**YOUR OBJECTIVE:**
Copy all entries verbatim and keep any pictures out of the copy.

**RECORDS FOR THIS TASK:**
________________

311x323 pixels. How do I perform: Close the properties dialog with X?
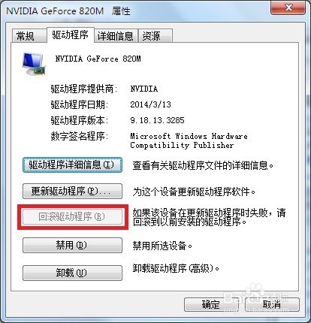click(288, 8)
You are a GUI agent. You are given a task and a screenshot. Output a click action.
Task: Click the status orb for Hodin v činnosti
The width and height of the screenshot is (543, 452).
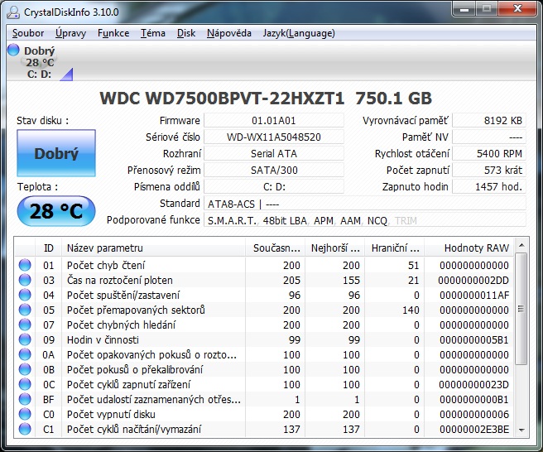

________________

**ANSWER SECTION:**
311x323 pixels. How do I perform: Close the properties dialog with X?
click(288, 8)
You are a GUI agent. You are given a task and a screenshot. Output a click action.
Task: Click the status orb for Hodin v činnosti
The width and height of the screenshot is (543, 452).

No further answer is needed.